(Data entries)
━━━━
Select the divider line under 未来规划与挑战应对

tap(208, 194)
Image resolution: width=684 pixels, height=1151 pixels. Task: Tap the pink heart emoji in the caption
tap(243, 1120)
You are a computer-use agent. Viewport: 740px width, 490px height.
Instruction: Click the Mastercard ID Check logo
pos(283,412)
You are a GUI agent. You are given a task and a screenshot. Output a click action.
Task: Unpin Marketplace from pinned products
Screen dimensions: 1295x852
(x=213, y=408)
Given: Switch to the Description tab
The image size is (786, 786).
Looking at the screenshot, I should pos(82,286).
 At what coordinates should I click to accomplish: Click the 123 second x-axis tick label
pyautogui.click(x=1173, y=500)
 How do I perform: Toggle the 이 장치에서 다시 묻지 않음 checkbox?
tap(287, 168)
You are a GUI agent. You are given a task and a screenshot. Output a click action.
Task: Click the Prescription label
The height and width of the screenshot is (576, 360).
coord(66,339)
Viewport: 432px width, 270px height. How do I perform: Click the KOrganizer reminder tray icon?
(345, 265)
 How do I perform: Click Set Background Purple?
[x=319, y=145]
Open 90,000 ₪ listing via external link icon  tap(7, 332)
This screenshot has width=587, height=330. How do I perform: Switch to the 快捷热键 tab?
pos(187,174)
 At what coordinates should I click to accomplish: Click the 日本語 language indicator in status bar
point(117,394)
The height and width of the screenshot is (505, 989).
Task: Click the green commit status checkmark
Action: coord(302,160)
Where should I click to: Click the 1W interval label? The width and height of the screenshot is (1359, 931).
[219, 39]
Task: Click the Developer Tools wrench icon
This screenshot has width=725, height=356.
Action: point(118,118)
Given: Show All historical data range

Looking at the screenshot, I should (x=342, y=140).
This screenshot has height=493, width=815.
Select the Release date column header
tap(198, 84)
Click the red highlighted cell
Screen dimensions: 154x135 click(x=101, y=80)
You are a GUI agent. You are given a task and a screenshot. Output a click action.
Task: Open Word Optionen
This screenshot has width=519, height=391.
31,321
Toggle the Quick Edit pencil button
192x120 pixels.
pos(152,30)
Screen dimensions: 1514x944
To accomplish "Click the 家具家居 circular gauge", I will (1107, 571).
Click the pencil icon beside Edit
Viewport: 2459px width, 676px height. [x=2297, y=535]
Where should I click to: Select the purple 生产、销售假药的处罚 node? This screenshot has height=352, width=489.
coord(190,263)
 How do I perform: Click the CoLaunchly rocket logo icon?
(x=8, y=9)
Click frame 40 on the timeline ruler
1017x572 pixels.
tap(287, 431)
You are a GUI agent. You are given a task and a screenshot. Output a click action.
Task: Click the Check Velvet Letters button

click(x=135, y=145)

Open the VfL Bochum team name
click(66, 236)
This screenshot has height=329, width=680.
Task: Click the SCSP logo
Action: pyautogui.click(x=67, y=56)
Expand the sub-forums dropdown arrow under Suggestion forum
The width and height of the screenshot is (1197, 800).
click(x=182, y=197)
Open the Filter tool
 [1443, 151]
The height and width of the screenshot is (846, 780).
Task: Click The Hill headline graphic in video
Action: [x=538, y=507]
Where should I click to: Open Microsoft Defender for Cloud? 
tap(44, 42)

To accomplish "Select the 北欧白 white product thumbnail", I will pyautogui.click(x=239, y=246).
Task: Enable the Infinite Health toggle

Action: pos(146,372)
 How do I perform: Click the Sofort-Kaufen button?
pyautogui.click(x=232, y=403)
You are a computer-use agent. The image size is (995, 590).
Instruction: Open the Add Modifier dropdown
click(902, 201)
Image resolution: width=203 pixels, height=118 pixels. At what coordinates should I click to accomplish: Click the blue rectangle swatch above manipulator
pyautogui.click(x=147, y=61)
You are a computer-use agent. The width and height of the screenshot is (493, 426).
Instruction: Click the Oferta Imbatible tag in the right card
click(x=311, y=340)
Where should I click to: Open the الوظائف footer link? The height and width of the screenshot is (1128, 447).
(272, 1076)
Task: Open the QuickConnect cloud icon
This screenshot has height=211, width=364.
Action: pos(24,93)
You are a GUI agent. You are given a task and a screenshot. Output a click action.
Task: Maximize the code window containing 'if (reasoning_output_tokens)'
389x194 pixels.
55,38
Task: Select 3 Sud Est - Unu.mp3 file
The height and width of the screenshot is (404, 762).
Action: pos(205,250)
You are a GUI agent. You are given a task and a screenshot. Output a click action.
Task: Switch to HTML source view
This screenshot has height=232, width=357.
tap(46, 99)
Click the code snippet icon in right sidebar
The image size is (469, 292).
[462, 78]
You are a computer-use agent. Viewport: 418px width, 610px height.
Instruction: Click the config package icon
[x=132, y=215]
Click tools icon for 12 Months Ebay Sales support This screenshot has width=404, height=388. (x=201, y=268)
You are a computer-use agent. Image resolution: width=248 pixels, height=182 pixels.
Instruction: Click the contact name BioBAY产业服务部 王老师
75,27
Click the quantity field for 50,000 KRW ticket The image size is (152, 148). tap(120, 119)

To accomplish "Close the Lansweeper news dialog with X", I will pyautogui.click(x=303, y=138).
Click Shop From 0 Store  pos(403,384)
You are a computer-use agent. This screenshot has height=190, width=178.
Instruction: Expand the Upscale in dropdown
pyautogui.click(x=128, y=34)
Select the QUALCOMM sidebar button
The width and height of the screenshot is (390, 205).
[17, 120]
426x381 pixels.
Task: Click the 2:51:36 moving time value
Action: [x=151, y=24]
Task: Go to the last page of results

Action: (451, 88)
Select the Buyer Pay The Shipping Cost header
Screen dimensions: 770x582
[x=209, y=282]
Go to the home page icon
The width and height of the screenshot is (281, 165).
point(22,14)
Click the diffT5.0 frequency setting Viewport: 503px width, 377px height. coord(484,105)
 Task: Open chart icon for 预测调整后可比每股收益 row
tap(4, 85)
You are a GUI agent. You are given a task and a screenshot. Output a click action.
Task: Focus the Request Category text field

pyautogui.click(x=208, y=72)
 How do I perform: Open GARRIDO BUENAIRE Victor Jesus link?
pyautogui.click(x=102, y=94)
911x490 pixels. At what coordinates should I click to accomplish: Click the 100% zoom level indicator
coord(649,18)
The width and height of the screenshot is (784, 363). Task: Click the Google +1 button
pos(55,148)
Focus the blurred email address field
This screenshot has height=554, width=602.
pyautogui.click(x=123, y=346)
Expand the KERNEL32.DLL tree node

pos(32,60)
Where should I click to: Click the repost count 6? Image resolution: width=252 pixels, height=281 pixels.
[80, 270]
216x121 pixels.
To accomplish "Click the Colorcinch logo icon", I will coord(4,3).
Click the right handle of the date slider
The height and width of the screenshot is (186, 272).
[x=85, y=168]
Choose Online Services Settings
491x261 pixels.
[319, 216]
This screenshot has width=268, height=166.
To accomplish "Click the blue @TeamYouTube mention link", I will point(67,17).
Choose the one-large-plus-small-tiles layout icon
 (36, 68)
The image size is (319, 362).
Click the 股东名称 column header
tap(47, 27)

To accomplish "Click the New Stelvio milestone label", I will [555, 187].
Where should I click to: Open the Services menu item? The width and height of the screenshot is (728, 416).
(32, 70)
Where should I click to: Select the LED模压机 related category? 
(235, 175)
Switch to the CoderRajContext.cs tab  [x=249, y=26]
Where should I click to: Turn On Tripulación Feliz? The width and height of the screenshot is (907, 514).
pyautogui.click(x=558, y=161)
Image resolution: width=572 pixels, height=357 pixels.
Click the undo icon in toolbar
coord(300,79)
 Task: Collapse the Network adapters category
━━━━
▶ _Problem to work on_
With the line that contains "Switch to the CoderRajContext.cs" as the first and the final line of the data as the last, repeat every line in that span exactly.

▶ _Task response_
Switch to the CoderRajContext.cs tab  [x=249, y=26]
Where should I click to: Turn On Tripulación Feliz? The width and height of the screenshot is (907, 514).
pyautogui.click(x=558, y=161)
Image resolution: width=572 pixels, height=357 pixels.
Click the undo icon in toolbar
coord(300,79)
 Task: Collapse the Network adapters category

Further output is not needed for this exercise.